CMake Error: File /users/b145872/project-dir/app/scream/components/scream/../cam/src/physics/rrtmgp/external/rrtmgp/data/rrtmgp-data-lw-g224-2018-12-04.nc does not exist.
CMake Error: File /users/b145872/project-dir/app/scream/components/scream/../cam/src/physics/rrtmgp/external/rrtmgp/data/rrtmgp-data-sw-g224-2018-12-04.nc does not exist.

This file can be easily download by a simple search. Here I just found something not right. It seems some modules are missing in the scream folder. I found they locate in the external folder, and we can see the folder structure on github, but has not been cloned to local path.

That is interesting! I then found these folders on github actually point to other repos.

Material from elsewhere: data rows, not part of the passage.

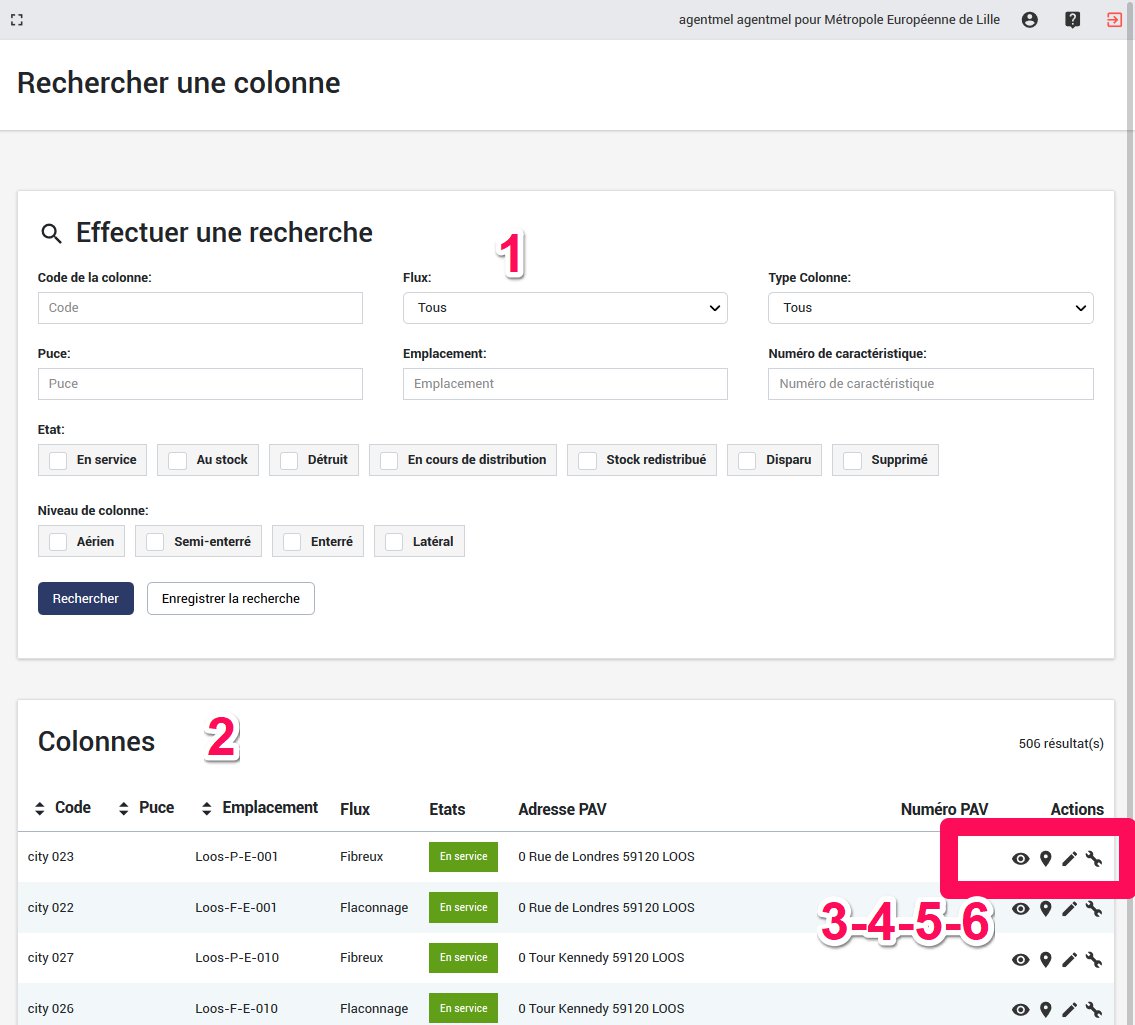1135x1025 pixels.
Task: Click the fullscreen toggle icon in top bar
Action: [17, 20]
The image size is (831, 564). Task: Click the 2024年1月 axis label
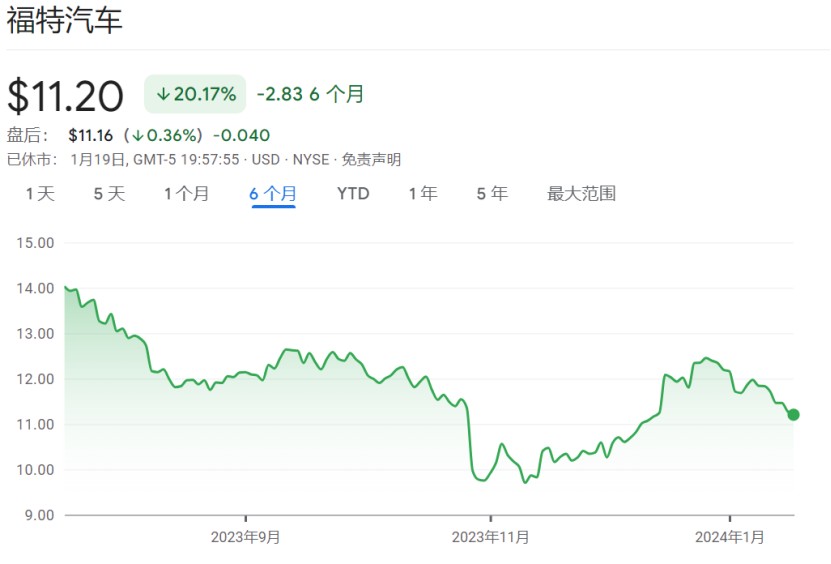point(730,537)
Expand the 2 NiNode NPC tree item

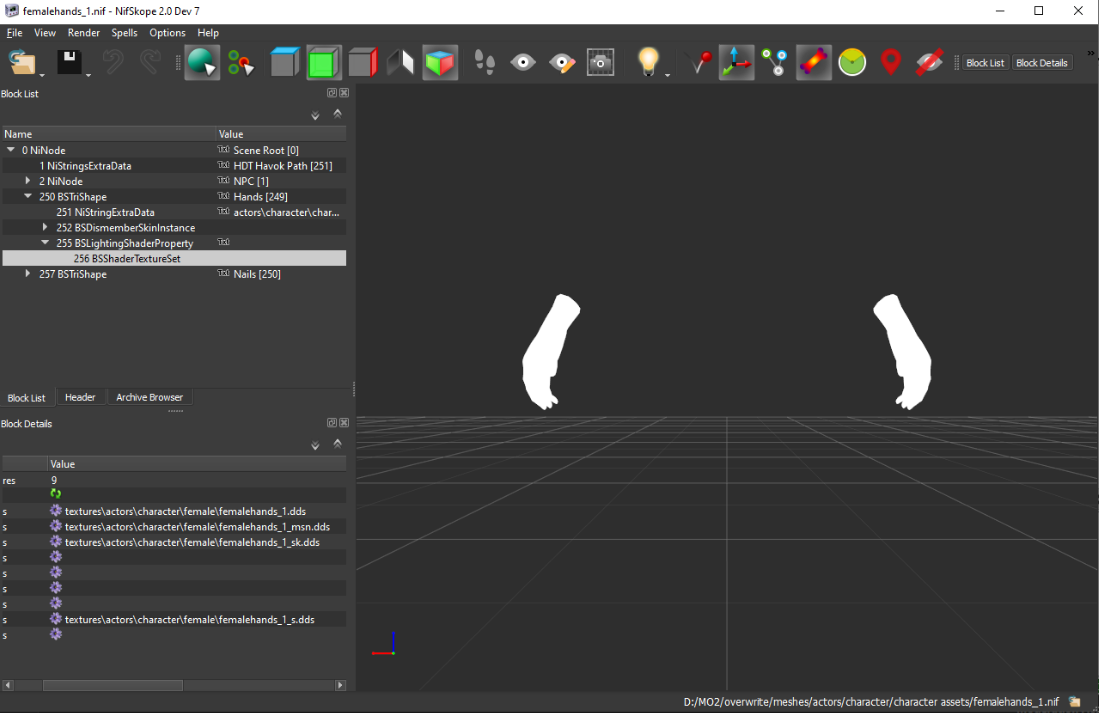[28, 181]
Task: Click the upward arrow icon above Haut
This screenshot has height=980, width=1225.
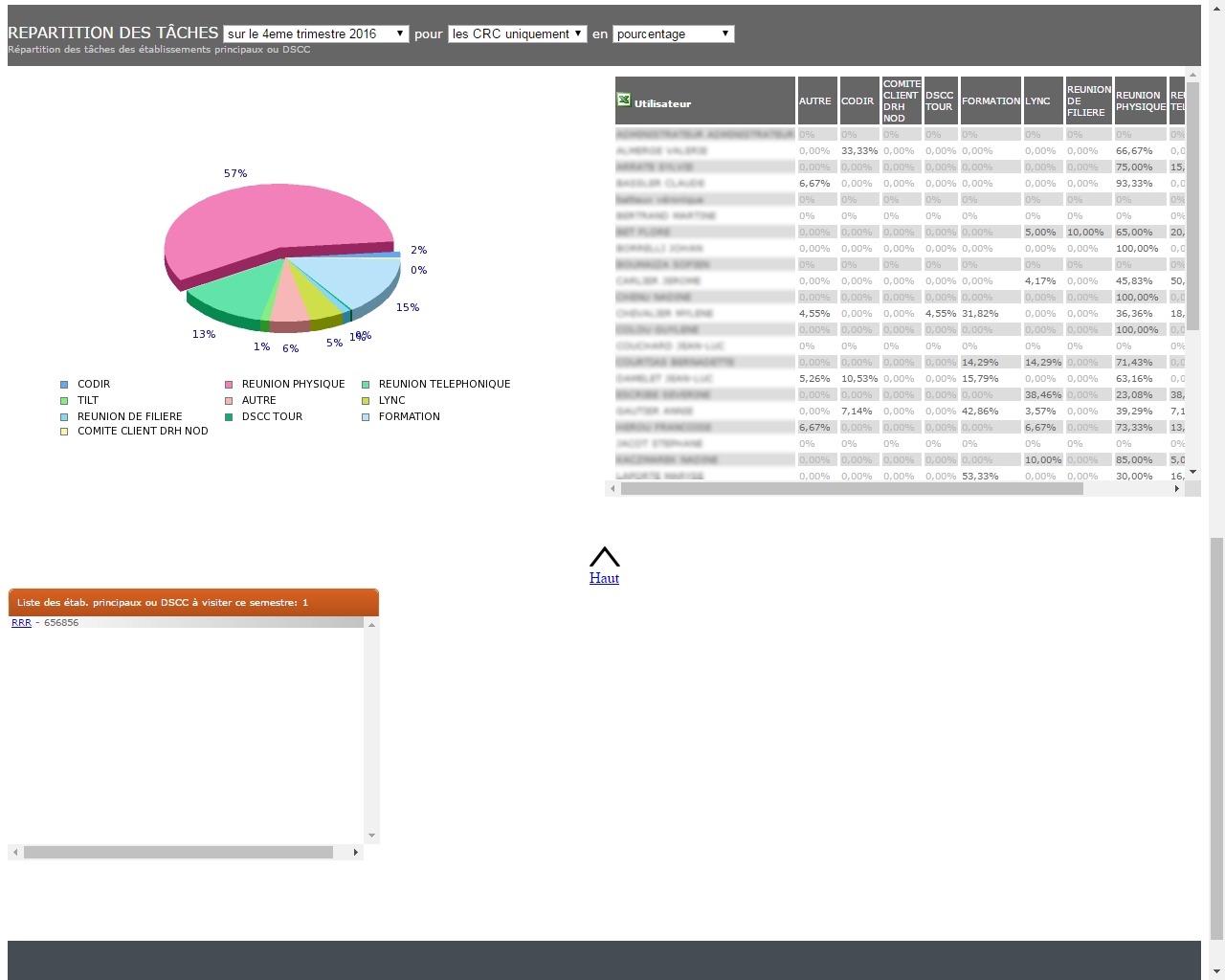Action: (x=604, y=557)
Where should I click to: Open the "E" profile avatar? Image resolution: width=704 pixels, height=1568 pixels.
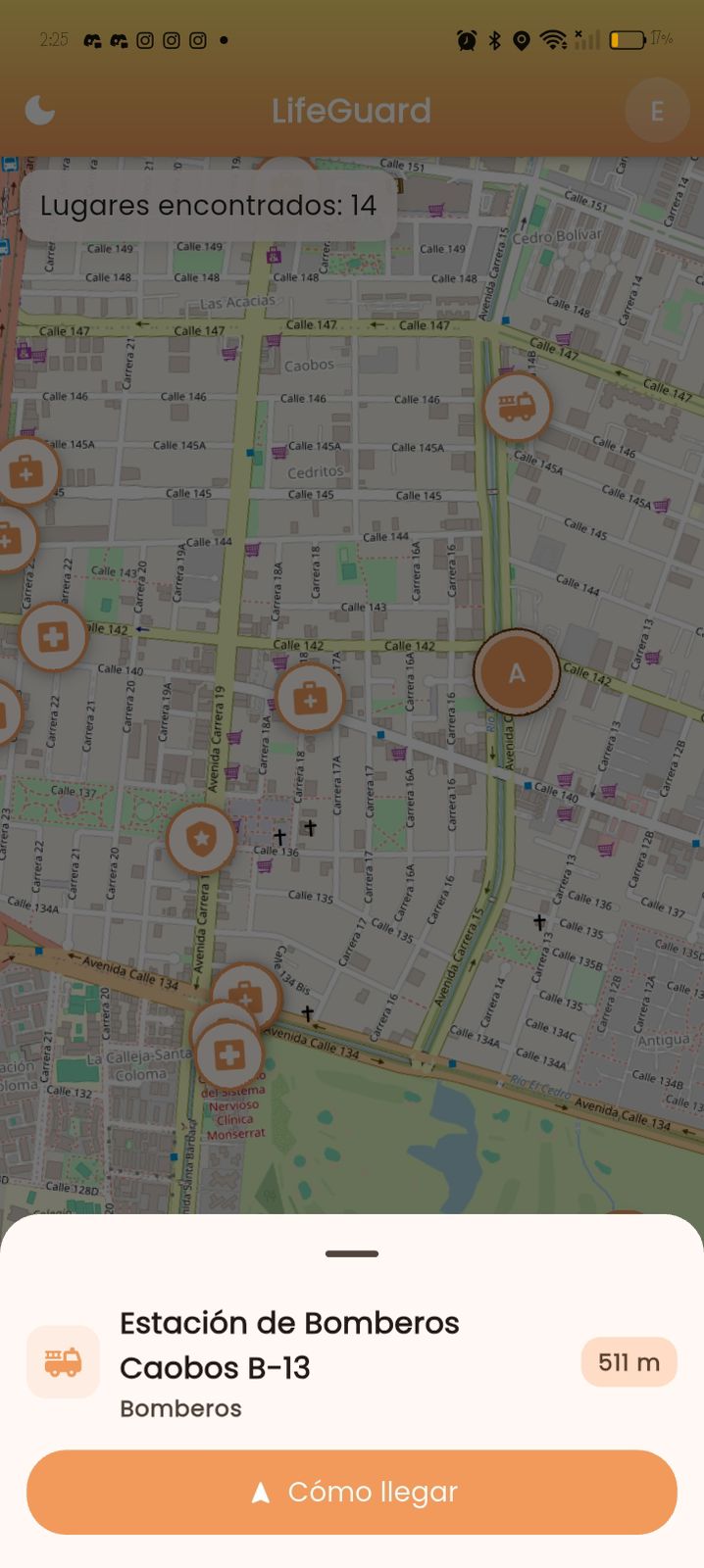click(657, 111)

It is [git submodule](https://git-scm.com/book/en/v2/Git-Tools-Submodules)!

The right way to clone the repo with submodules:

git clone --recurse-submodules

Now it comes to the MPI issue (cannot find mpi.h). Add INCLUDE path to .bashrc.

export CPLUS_INCLUDE_PATH=$INCLUDE
export C_INCLUDE_PATH=$INCLUDE

New error:

/users/b145872/project-dir/app/scream/components/scream/ekat/src/ekat/util/scream_arch.cpp(34): error: class "Kokkos::Serial" has no member "impl_is_initialized"
    ss << "ExecSpace initialized: " << (DefaultDevice::execution_space::impl_is_initialized() ? "yes" : "no") << "\n";

We then found the Kokkos default settings are not what we want, Seriel is not acceptable.

-- Final kokkos settings variable:
--   env;KOKKOS_CMAKE=yes;KOKKOS_SRC_PATH=/users/b145872/project-dir/app/scream/externals/kokkos;KOKKOS_PATH=/users/b145872/project-dir/app/scream/externals/kokkos;KOKKOS_INSTALL_PATH=/users/b145872/project-dir/app/scream_run/scream_test01/kokkos/install;KOKKOS_ARCH=None;KOKKOS_DEVICES=Serial;KOKKOS_DEBUG=no;KOKKOS_OPTIONS=disable_dualview_modify_check;KOKKOS_USE_TPLS=librt

We then re-source the ~/.bashrc. It seems the configure grep the MPI settings now, with OpenMP as the Parallel settings. New error in configuring SCREAM:

CMake Error at /users/b145872/project-dir/app/scream/externals/kokkos/cmake/kokkos_functions.cmake:49 (MESSAGE):
  Matching option found for Kokkos_ENABLE_DEBUG with the wrong case
  Kokkos_ENABLE_Debug.  Please delete your CMakeCache.txt and change option
  to -DKokkos_ENABLE_DEBUG=FALSE.  This is now enforced to avoid
  hard-to-debug CMake cache inconsistencies.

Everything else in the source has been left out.